Saturday, October 1, 2011

Leaving 3 year old in car for 13 minutes is not neglect

This New Jersey court is as good at overturning their child protective services agency's findings of neglect as the Massachusetts courts are at upholding them:

Dept. of Children Youth & Families v. A.S., New Jersey Superior Court Appellate Division, decided 9/29/11

Three year old wanted to stay in car to continue watching DVD while mom did some last minute barbecue shopping at big box store. Mom left her strapped in her car seat, the doors locked, the car started with remote start and the air conditioner on for 13 minutes. Child was unfazed when police arrived, police could not get car doors opened. DCYFS found her neglectful. So did the administrative hearing.

But, citing the statute and a couple of other New Jersey cases that also reversed neglect findings, the court reversed and ruled in favor of mother.

Thanks to Leagle.com for posting this unpublished, per curiam decision.

Thursday, May 26, 2011

SCOTUS overturns CA9 on Warrantless CPS interrogations

The U. S. Supreme Court issued its decision today in Camreta v. Greene. Read the full decision here:
http://www.supremecourt.gov/opinions/10pdf/09-1454.pdf

This is the 9th circuit case in which the circuit court found a Fourth Amendment violation based on a CPS worker and Sheriff's deputy's warrantless interrogation of a then 9-year-old at school. The 9th Circuit, though finding the violation, found that the official had qualified immunity since the law was unclear before. The deputy was granted cert in the U.S. Supreme Court.
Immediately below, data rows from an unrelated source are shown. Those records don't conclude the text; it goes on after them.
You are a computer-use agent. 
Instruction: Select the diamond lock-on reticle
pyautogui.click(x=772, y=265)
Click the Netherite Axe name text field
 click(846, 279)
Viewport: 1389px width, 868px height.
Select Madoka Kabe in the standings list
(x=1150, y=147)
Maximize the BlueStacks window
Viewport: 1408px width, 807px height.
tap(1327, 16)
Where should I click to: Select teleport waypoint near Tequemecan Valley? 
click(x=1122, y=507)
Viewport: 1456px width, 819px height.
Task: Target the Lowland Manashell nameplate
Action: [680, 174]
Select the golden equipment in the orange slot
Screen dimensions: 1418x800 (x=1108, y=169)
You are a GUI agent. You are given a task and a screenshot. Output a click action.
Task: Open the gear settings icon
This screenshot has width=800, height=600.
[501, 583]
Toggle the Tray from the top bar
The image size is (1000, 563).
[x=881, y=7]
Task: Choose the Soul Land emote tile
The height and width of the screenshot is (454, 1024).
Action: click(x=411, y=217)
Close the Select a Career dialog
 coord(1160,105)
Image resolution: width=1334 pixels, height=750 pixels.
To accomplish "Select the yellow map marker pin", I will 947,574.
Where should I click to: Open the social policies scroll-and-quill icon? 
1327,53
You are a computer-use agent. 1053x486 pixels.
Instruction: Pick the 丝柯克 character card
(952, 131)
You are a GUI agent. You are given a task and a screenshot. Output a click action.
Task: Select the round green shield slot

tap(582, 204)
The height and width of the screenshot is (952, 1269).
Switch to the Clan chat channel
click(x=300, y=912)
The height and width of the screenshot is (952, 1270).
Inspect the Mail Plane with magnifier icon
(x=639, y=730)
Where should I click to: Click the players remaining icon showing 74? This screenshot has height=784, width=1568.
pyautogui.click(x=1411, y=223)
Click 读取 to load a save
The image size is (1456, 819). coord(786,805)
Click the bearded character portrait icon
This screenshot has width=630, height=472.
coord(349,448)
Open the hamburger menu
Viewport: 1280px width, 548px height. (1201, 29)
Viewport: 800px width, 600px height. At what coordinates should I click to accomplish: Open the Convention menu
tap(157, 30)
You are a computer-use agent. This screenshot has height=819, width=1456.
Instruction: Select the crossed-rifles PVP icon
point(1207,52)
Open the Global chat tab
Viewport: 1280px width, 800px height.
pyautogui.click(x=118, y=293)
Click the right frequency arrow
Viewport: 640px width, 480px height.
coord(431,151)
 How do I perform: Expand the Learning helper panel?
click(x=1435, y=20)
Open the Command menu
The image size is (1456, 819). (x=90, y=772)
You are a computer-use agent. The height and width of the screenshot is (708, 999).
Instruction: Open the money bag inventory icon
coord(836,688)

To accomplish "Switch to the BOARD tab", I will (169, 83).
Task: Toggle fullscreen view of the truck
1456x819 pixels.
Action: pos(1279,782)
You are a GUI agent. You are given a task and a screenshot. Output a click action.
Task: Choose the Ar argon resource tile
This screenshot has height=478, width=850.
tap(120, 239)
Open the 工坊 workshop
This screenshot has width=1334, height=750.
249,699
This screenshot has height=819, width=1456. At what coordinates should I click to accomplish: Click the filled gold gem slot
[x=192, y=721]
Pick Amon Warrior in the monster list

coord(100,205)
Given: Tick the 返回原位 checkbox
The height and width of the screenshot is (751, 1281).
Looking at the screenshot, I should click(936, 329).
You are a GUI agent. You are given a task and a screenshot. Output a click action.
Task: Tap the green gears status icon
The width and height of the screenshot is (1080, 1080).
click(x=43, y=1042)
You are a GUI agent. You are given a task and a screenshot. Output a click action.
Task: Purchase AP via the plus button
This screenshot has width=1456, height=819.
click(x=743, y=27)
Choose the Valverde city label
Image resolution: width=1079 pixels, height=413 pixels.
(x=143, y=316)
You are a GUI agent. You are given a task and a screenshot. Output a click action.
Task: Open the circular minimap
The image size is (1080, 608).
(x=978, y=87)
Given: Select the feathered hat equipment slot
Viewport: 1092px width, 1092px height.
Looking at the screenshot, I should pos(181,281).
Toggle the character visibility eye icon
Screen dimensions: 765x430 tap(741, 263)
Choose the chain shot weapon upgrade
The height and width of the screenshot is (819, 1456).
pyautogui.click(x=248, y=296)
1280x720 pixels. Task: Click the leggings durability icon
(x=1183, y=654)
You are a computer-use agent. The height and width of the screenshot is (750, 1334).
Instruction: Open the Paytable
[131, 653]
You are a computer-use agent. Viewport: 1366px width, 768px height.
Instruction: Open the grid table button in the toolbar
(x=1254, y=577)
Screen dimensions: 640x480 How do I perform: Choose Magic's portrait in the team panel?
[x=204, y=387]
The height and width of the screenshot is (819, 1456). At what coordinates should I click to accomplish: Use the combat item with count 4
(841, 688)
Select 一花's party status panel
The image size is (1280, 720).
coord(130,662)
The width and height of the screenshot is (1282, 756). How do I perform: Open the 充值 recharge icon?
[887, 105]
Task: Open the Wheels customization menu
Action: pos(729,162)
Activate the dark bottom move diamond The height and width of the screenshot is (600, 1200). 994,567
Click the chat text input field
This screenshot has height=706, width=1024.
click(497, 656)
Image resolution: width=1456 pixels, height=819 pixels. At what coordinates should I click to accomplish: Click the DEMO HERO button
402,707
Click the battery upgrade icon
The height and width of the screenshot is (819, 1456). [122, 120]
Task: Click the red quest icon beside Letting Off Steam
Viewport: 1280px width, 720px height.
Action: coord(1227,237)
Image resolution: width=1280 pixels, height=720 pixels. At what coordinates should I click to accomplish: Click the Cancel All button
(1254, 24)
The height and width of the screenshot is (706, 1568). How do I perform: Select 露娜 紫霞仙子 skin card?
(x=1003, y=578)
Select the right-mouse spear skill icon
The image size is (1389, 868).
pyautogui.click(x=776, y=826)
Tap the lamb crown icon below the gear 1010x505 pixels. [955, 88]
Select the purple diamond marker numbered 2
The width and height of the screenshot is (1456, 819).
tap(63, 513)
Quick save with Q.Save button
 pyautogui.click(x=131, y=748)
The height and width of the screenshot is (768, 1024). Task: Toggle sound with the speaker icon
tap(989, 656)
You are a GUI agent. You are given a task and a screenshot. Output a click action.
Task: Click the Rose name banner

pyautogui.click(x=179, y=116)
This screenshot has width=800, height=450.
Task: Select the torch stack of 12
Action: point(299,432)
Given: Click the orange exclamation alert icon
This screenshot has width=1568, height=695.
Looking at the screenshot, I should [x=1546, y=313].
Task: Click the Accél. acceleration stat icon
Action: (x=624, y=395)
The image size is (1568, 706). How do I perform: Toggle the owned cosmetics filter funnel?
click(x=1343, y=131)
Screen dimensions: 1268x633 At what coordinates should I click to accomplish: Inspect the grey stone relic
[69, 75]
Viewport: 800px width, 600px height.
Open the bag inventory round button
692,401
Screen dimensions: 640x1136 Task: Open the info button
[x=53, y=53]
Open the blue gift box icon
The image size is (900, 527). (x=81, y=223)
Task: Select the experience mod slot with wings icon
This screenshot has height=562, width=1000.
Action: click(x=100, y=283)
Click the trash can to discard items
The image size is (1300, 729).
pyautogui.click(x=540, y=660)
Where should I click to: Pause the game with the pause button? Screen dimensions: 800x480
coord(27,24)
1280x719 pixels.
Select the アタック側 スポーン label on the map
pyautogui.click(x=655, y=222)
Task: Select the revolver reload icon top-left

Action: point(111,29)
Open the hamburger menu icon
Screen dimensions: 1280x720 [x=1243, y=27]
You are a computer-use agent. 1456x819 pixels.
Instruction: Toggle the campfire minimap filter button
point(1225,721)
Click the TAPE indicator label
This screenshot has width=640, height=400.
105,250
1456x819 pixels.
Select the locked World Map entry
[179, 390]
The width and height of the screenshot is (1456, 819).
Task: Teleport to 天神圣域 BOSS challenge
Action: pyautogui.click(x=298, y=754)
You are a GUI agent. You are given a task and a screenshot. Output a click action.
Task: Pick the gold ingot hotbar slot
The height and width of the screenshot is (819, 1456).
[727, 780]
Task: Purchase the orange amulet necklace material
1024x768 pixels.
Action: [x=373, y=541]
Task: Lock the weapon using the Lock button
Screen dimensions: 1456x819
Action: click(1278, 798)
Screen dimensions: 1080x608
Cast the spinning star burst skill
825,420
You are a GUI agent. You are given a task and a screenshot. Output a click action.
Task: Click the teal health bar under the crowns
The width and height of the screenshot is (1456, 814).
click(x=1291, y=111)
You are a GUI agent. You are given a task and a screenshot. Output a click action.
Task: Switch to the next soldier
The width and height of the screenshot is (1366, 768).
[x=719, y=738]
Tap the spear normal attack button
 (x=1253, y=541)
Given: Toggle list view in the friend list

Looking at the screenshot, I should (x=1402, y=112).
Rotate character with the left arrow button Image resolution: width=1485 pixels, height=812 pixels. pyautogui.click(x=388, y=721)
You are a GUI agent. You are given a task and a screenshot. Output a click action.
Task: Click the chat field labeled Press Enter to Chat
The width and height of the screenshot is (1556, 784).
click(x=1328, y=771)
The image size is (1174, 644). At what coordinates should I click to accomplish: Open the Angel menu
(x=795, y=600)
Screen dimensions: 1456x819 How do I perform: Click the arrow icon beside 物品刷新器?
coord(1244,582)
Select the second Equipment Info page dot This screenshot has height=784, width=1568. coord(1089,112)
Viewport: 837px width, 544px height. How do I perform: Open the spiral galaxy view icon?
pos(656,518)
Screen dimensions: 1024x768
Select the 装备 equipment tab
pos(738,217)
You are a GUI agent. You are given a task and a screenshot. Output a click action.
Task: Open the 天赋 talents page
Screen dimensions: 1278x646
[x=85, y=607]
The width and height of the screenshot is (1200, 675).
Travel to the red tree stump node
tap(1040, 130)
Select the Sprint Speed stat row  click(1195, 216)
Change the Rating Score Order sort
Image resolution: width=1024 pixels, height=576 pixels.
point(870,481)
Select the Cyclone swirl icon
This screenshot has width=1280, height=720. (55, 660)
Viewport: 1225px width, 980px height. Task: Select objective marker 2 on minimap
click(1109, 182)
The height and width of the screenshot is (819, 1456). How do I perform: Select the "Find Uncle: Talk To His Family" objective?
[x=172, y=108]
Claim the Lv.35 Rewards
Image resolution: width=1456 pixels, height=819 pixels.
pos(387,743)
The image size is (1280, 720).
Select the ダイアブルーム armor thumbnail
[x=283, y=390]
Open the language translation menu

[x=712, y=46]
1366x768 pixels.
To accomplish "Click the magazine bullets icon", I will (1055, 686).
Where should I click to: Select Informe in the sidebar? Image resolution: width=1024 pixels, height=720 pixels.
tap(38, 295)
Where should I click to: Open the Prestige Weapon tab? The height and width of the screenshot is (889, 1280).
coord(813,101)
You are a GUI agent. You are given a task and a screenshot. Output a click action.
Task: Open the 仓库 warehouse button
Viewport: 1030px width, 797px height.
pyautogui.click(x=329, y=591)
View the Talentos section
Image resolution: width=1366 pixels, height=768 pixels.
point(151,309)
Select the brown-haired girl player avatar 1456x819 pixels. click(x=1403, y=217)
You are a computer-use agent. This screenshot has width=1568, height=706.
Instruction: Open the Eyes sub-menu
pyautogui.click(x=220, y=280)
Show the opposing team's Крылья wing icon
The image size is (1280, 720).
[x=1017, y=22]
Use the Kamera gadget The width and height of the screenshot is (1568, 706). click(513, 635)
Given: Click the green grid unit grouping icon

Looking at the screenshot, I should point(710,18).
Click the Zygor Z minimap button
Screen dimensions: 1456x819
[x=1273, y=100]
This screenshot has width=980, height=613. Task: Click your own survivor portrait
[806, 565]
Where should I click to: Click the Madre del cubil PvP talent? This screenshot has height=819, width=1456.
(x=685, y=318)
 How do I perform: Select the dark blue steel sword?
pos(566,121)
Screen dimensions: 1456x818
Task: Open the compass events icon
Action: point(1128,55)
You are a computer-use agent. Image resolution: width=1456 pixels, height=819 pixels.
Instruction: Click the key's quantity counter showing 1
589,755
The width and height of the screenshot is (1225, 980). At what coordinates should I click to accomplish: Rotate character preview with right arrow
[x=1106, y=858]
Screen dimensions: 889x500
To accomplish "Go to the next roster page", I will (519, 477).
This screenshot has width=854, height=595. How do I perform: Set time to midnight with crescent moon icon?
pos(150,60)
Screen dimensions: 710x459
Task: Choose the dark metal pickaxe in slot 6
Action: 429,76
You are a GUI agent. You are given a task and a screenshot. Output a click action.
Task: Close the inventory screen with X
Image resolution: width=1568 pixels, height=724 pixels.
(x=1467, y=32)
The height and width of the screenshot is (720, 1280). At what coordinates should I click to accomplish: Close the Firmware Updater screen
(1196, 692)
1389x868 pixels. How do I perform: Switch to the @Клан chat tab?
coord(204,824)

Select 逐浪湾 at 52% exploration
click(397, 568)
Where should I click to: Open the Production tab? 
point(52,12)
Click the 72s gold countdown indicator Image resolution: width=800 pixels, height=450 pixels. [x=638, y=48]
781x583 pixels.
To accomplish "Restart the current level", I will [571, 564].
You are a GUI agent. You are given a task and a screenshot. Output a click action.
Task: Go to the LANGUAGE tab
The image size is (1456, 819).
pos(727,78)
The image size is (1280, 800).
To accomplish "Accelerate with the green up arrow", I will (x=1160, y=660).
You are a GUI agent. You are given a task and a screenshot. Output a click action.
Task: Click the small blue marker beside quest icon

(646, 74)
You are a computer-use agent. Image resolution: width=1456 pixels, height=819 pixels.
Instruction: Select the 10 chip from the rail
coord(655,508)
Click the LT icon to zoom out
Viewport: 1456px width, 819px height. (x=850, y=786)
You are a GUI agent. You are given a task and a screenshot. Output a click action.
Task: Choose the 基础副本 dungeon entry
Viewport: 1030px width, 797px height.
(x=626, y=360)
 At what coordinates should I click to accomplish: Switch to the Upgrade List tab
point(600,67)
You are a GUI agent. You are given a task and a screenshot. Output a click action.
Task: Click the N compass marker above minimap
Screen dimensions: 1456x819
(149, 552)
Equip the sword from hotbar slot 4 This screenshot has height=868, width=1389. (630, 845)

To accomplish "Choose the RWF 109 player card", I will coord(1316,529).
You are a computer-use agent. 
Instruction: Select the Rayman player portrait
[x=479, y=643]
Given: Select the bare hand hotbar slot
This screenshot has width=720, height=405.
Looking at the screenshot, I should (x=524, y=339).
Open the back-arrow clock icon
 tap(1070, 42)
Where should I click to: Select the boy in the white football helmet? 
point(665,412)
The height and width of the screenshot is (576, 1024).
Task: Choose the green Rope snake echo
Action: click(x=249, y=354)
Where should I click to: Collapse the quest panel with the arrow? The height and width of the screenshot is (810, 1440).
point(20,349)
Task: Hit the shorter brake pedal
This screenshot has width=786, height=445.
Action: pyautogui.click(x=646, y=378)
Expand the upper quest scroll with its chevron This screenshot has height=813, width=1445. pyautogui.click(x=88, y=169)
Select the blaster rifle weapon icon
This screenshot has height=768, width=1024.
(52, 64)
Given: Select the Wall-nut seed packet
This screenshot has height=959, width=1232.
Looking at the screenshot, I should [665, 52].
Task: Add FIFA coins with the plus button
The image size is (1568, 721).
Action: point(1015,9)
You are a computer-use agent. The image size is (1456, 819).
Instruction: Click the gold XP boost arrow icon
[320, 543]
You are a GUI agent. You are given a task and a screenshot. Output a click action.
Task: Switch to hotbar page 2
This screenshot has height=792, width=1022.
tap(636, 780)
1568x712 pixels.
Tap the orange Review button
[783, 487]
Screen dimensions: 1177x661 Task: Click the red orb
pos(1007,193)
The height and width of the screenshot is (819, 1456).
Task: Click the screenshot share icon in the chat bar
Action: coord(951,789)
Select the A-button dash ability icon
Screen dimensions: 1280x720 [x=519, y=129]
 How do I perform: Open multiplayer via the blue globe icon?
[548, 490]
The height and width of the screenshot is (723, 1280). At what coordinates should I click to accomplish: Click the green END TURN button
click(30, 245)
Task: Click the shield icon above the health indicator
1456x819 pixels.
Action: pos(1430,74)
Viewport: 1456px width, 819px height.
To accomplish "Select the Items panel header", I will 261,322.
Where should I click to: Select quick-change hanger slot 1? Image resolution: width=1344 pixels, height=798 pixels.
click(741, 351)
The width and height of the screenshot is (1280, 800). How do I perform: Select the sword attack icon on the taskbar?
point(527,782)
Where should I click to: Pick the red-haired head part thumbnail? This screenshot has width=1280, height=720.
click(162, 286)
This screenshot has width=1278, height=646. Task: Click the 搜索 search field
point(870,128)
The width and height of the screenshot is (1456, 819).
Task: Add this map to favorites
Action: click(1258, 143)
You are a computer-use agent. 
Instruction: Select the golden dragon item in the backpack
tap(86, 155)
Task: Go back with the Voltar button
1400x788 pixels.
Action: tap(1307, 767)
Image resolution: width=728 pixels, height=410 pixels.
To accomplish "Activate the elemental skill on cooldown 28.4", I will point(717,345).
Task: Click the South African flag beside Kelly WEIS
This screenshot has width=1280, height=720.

The Supreme Court ruled it could review the appellate court's constitutional decision, even though Camreta was the prevailing party below, based on qualified immunity. Nevertheless, the Court held the case is moot, because Greene has no continuing stake in the controversy. Consequently, it vacated the portion of the 9th Circuit opinion that imposed the warrant requirement.

Justice Kagan wrote the majority opinion in which Roberts, Scalia, Ginsberg and Alito joined. Scalia wrote a concurring opinion. Sotomayor, joined by Breyer wrote an opinion concurring in the result, but opining that the court should have decided only that the case was moot and vacated the judgment below. Kennedy, joined by Thomas, wrote a dissent concluding that Camreta as a "prevailing party" should not have been permitted to appeal the constitutional decision below, which he describes as "obiter dictum".


Thanks to the NACC yahoo group for notice of and the link to the decision and to members of the group for the concise summary quoted above.